▶ Task
Reproduce everything in the article on the Otto tapestry from "THE OTTO TAPESTRY" down to "of the dog.".

▶ Selected excerpt
+===+
THE OTTO TAPESTRY
by Libby Clay
We have been watching with interest as weavers duplicate the little greyhound from the lower central portion of the Otto III tapestry (30.1). Creating him is slow, just as weaving the large tapestry took at least four months. While one weaver at a time works on the dog in our Fountain Court, there were probably four weavers creating the entire tapestry, weaving in wool and silk from the side, and using the same low warp method we see in the weaving of the dog.
This tapestry has many stories to tell. It once hung in the great Knole House in England. Did its owners know the story it told of a Saxon emperor who ruled almost five hundred years earlier? Godfrey of Viterbo, a twelfth-century historian, in his Pantheon, told of the difficult but just judgment rendered by the young king. As the label tells us, Otto's wife, Margaret of Aragon, fell in love with a married man. He was faithful to his wife, however, and spurned her—an audacious act. The irate queen told her husband that the man had raped her. Otto, according to the story, had the man beheaded.
+===+
▶ Records shown
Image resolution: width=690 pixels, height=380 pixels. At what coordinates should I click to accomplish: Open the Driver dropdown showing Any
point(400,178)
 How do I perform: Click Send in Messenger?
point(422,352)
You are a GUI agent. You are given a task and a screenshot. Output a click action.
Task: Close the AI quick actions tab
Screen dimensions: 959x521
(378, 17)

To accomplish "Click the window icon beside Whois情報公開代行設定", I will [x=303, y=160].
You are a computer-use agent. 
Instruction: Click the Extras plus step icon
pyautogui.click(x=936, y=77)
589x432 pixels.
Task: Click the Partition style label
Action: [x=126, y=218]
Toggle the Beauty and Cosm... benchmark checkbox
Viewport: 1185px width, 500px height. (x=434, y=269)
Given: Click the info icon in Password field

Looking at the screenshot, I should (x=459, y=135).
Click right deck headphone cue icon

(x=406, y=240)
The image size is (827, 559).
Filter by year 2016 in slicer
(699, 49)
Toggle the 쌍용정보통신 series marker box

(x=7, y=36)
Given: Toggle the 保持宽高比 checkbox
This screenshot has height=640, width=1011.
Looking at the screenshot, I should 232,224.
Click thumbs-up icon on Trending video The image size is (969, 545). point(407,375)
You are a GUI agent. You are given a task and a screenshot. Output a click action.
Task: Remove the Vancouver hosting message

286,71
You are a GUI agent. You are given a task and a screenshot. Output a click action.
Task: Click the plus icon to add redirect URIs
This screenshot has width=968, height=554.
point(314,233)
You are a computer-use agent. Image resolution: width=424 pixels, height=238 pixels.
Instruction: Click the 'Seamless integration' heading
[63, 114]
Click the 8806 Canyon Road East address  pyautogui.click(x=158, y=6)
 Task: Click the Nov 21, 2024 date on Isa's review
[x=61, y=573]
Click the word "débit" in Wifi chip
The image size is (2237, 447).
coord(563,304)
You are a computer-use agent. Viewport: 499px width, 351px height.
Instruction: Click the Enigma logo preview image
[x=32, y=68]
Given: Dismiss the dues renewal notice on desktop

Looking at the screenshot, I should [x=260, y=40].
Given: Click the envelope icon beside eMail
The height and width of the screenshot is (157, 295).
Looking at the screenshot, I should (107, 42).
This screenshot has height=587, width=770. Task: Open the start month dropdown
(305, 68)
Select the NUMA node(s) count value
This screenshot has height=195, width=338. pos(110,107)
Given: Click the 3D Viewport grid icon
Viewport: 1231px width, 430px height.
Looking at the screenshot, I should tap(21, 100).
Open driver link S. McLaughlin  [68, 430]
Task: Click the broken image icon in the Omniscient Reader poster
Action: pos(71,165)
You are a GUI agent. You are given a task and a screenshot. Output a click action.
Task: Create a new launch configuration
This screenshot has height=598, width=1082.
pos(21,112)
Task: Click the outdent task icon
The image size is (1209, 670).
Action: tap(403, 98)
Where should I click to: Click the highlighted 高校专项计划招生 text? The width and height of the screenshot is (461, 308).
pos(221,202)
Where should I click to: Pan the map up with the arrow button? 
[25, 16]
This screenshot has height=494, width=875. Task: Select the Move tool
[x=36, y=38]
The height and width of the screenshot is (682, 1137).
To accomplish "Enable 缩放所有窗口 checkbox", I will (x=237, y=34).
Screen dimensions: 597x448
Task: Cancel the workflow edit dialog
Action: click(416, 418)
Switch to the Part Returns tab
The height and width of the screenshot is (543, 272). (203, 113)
+===+
▶ Result of the exercise
THE OTTO TAPESTRY
by Libby Clay
We have been watching with interest as weavers duplicate the little greyhound from the lower central portion of the Otto III tapestry (30.1). Creating him is slow, just as weaving the large tapestry took at least four months. While one weaver at a time works on the dog in our Fountain Court, there were probably four weavers creating the entire tapestry, weaving in wool and silk from the side, and using the same low warp method we see in the weaving of the dog.